Triplets for The Millionaire - K.C. Crowne

Chapter 1

Patrick

Alright – come on, little guy. Almost got you right where I want you.

I stalked through the forest, silent and swift as the expert hunter I was. I had my prey in my sights.

The little guy in question was a kit fox – the smallest of all fox breeds native to the States. He was long and sand-colored, about the size of a Labrador in the middle of being a puppy and a fully-grown hound. Hell, the fox didn’t actually look too dissimilar from a puppy, with his big eyes and pink tongue that he let hang out of his mouth when he needed to catch a breath.

And I was thankful that catching a breath was finally on his to-do list. I’d been chasing the little bugger through the snow-dusted forests of Colorado for the last hour, and I was ready to go in for the kill.

I took a slow, deep breath of my own, making sure I was good and steady. It was late afternoon, the sun streaming in angled beams through the bare branches of the trees above. We were in the dead of winter with snow still on the ground. The temperature had risen slightly above freezing for the day, so the snow was melting into clear pools that gathered in the dips of the forest floor.

My prey had his eye on one of those clear pools. He stepped gingerly toward one of the puddles on black paws – paws that had caught my attention and made me certain he was just the prey I’d been waiting for. When he reached the edge of the pool, he lowered his furry, angular head and began lapping up the water with quick flicks of his tongue.
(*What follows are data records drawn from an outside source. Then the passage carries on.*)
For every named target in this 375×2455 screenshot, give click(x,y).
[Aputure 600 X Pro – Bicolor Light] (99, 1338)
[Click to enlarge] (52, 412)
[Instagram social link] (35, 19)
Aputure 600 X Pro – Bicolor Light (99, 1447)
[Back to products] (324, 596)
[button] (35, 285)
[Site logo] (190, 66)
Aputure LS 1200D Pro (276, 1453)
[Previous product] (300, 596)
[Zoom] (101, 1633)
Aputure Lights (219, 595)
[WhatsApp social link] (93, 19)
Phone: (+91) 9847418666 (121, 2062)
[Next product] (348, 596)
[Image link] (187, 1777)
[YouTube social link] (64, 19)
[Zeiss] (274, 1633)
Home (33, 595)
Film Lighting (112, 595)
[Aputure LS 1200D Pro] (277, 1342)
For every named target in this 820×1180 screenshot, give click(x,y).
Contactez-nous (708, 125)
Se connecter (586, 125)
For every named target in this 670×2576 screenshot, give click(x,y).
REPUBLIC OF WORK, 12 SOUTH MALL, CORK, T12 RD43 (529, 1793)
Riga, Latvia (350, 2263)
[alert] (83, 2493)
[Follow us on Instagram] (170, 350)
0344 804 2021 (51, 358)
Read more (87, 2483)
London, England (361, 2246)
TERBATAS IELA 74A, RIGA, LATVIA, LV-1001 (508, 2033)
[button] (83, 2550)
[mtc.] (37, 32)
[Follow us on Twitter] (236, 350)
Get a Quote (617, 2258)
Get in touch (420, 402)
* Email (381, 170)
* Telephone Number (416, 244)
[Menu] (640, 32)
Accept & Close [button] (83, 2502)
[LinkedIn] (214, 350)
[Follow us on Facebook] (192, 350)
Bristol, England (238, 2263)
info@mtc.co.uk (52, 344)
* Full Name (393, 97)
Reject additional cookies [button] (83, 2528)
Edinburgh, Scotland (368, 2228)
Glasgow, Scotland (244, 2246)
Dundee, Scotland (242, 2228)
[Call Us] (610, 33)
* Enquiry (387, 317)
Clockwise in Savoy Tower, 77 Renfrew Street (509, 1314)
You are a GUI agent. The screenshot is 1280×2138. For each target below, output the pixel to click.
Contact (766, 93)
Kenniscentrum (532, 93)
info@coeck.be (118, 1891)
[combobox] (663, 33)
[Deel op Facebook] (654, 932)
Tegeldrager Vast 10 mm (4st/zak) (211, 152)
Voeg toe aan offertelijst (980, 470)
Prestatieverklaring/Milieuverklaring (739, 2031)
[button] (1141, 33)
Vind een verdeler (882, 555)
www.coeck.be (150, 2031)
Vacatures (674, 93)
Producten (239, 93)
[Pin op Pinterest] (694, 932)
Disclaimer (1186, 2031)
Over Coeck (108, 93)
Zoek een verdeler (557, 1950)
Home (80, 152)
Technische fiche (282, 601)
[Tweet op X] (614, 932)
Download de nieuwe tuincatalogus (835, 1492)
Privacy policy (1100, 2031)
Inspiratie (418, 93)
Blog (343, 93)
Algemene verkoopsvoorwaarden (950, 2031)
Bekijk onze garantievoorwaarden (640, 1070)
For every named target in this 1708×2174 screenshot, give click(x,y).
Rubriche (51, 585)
Doesn’t get any more perfect that this, I thought. I raised my arm, my eye to the sights. He drank still, ready for me to make my move. After pulling in one slow breath and holding it in my lungs to get my sights straight, I lined up the shot.

Stay just like that, I thought. Don’t move a muscle.

The shot was so damn perfect that it took all the restraint I had not to smirk and let my cheek rise enough to put my sight at an angle. I kept my composure and slowly, slowly, pulled the trigger.

Click-click-click.

The shutter of my camera snapped once, twice, three times. I took one photo after another, catching the kit fox in action. He drank more of the water, and I made damn certain to get some photos of him with his tongue out, his black paws curled up under his sleek body.

In the middle of a beautiful shot, I heard a snap-crack in the near-distance. The fox quickly lifted his head from the shimmering water, his eyes in the direction of the noise. I was too much of a professional to get distracted. I kept my sights on the fox, snapping again and again, catching him in the act of running to safety.

As I watched him run, my visioned blurred. The fox turned into a brown, fuzzy mass in my sights, my vision so unclear I couldn’t even make out his black paws.

“Fuckin’ hell.” I rose, letting go of my camera so it dropped to my chest and hung from its neck strap. I pulled off my gloves, the cold air biting my skin, and rubbed my eyes.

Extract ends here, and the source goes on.